_Exercise_
Turn the material, from the line that contains "Expand the Medium dropdown showing Social Ads" through the end, into a JSON list of strings with one string per line and blank lines skipped. Leave the pictures out of the answer.

_Record excerpts_

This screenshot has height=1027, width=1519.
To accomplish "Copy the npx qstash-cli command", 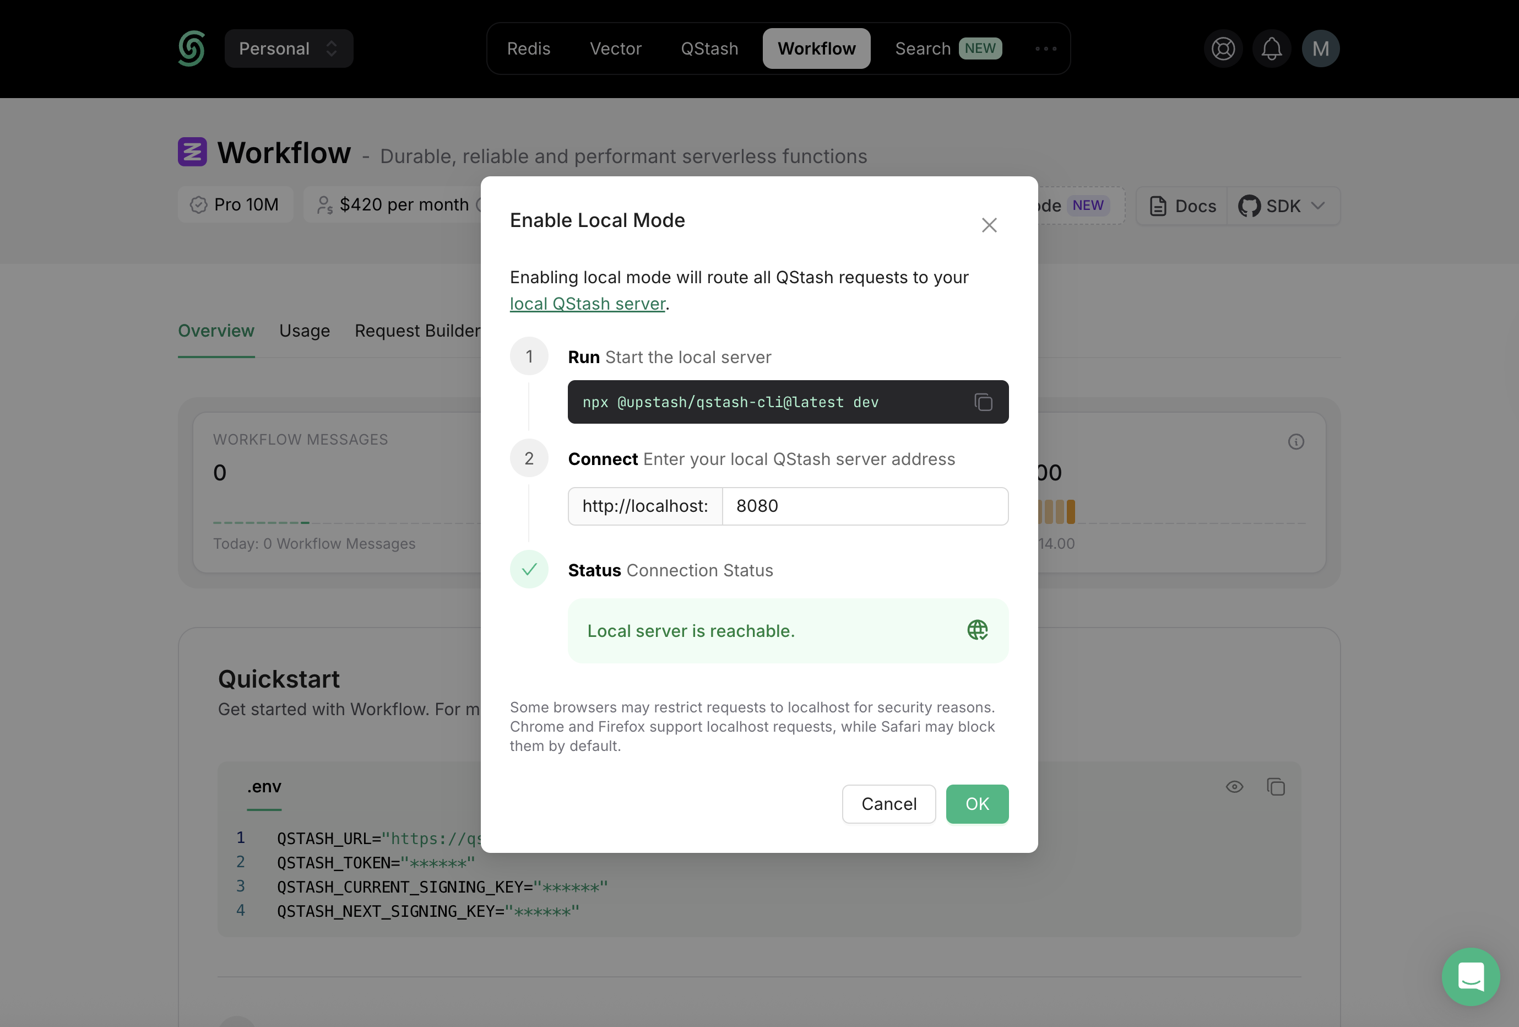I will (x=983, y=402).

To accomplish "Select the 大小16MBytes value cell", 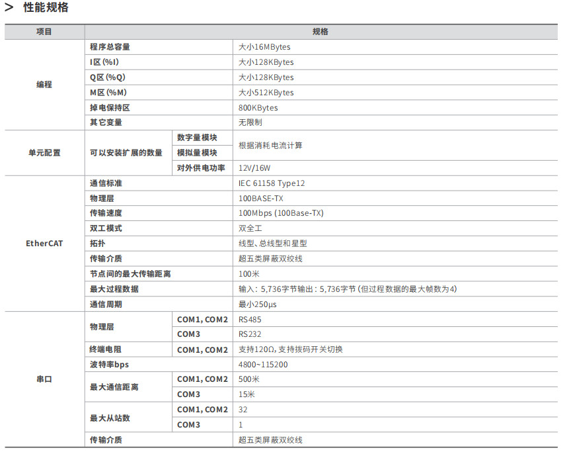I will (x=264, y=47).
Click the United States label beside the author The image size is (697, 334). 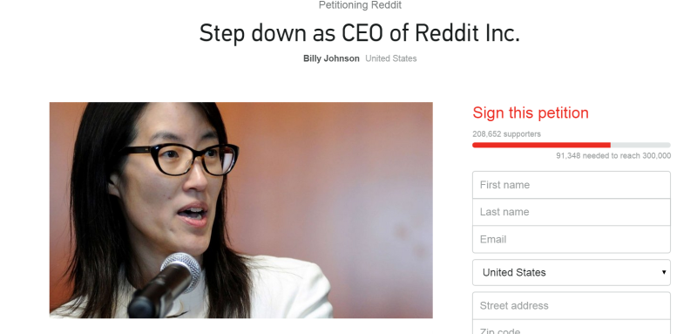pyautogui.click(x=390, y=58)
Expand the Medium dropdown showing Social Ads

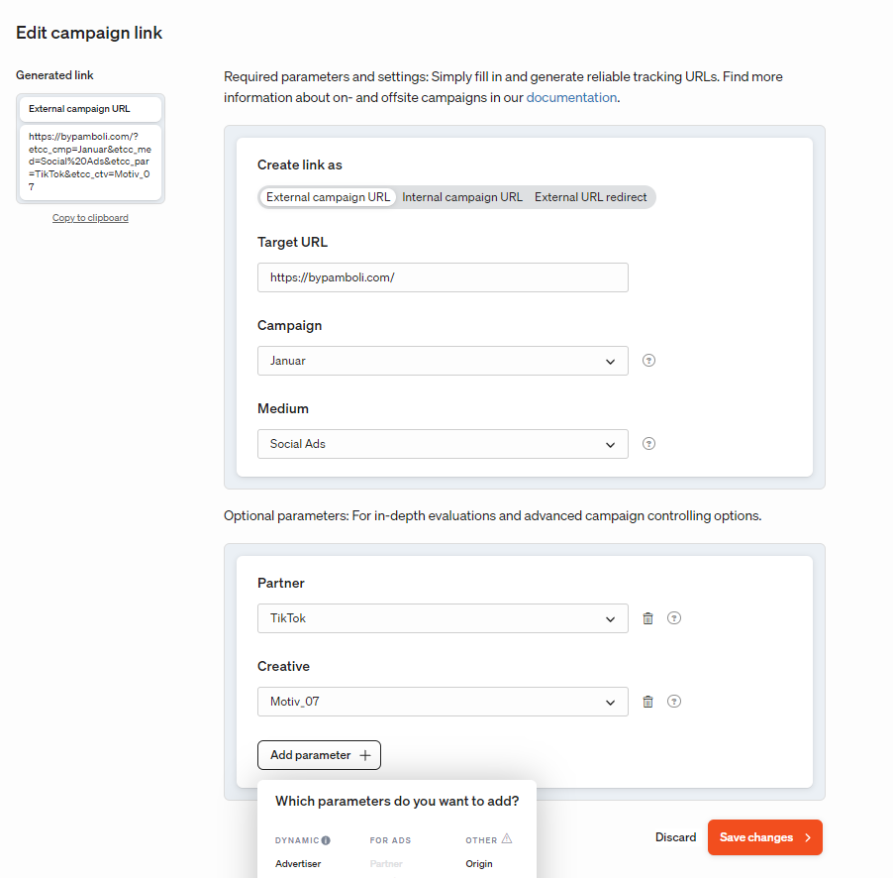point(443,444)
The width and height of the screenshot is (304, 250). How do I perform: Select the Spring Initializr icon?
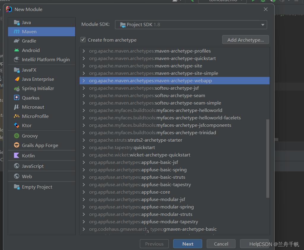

_Result_
[
  "Expand the Medium dropdown showing Social Ads",
  "point(443,444)",
  "The width and height of the screenshot is (304, 250). How do I perform: Select the Spring Initializr icon?"
]